--- START ---
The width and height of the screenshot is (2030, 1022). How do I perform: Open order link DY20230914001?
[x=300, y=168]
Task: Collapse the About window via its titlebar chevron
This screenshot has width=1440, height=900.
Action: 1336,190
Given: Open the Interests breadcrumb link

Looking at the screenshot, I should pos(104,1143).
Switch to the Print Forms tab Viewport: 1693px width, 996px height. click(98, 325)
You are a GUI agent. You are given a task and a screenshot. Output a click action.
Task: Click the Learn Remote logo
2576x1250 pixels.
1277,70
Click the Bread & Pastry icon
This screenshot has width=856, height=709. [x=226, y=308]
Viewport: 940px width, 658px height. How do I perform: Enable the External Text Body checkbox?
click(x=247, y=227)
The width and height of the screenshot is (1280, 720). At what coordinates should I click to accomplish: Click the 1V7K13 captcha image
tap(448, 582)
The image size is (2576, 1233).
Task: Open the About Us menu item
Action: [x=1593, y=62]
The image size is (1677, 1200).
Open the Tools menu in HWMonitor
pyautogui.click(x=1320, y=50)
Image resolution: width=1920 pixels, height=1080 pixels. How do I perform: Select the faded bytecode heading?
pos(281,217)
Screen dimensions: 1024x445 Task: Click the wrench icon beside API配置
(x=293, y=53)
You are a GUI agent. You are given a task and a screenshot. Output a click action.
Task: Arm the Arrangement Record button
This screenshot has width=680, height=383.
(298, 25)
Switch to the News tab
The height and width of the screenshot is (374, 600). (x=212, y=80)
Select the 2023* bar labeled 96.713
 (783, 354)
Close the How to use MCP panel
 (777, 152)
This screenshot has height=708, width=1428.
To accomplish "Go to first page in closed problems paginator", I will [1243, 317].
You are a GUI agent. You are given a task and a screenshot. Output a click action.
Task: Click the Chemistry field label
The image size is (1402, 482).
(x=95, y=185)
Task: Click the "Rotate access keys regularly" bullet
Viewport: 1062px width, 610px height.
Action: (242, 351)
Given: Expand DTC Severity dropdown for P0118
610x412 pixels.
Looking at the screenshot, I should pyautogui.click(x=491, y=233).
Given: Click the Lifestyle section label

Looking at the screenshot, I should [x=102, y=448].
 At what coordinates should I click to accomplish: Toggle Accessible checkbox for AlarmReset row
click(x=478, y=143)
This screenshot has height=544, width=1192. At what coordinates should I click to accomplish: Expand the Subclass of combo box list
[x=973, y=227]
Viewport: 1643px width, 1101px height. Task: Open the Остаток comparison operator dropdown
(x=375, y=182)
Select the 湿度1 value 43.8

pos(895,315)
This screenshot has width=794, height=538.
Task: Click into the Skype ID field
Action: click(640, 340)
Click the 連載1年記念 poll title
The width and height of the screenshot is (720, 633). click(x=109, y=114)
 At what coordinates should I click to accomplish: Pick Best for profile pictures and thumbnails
--- END ---
Your instructions - Copy out each record exactly as given, omitting none.

Written answer -
The width and height of the screenshot is (2030, 1022). How do I perform: Open order link DY20230914001?
[x=300, y=168]
Task: Collapse the About window via its titlebar chevron
This screenshot has width=1440, height=900.
Action: 1336,190
Given: Open the Interests breadcrumb link

Looking at the screenshot, I should pos(104,1143).
Switch to the Print Forms tab Viewport: 1693px width, 996px height. click(98, 325)
You are a GUI agent. You are given a task and a screenshot. Output a click action.
Task: Click the Learn Remote logo
2576x1250 pixels.
1277,70
Click the Bread & Pastry icon
This screenshot has width=856, height=709. [x=226, y=308]
Viewport: 940px width, 658px height. How do I perform: Enable the External Text Body checkbox?
click(x=247, y=227)
The width and height of the screenshot is (1280, 720). At what coordinates should I click to accomplish: Click the 1V7K13 captcha image
tap(448, 582)
The image size is (2576, 1233).
Task: Open the About Us menu item
Action: [x=1593, y=62]
The image size is (1677, 1200).
Open the Tools menu in HWMonitor
pyautogui.click(x=1320, y=50)
Image resolution: width=1920 pixels, height=1080 pixels. How do I perform: Select the faded bytecode heading?
pos(281,217)
Screen dimensions: 1024x445 Task: Click the wrench icon beside API配置
(x=293, y=53)
You are a GUI agent. You are given a task and a screenshot. Output a click action.
Task: Arm the Arrangement Record button
This screenshot has width=680, height=383.
(298, 25)
Switch to the News tab
The height and width of the screenshot is (374, 600). (x=212, y=80)
Select the 2023* bar labeled 96.713
 (783, 354)
Close the How to use MCP panel
 (777, 152)
This screenshot has height=708, width=1428.
To accomplish "Go to first page in closed problems paginator", I will [1243, 317].
You are a GUI agent. You are given a task and a screenshot. Output a click action.
Task: Click the Chemistry field label
The image size is (1402, 482).
(x=95, y=185)
Task: Click the "Rotate access keys regularly" bullet
Viewport: 1062px width, 610px height.
Action: (242, 351)
Given: Expand DTC Severity dropdown for P0118
610x412 pixels.
Looking at the screenshot, I should pyautogui.click(x=491, y=233).
Given: Click the Lifestyle section label

Looking at the screenshot, I should [x=102, y=448].
 At what coordinates should I click to accomplish: Toggle Accessible checkbox for AlarmReset row
click(x=478, y=143)
This screenshot has height=544, width=1192. At what coordinates should I click to accomplish: Expand the Subclass of combo box list
[x=973, y=227]
Viewport: 1643px width, 1101px height. Task: Open the Остаток comparison operator dropdown
(x=375, y=182)
Select the 湿度1 value 43.8

pos(895,315)
This screenshot has width=794, height=538.
Task: Click into the Skype ID field
Action: click(640, 340)
Click the 連載1年記念 poll title
The width and height of the screenshot is (720, 633). click(x=109, y=114)
 At what coordinates should I click to accomplish: Pick Best for profile pictures and thumbnails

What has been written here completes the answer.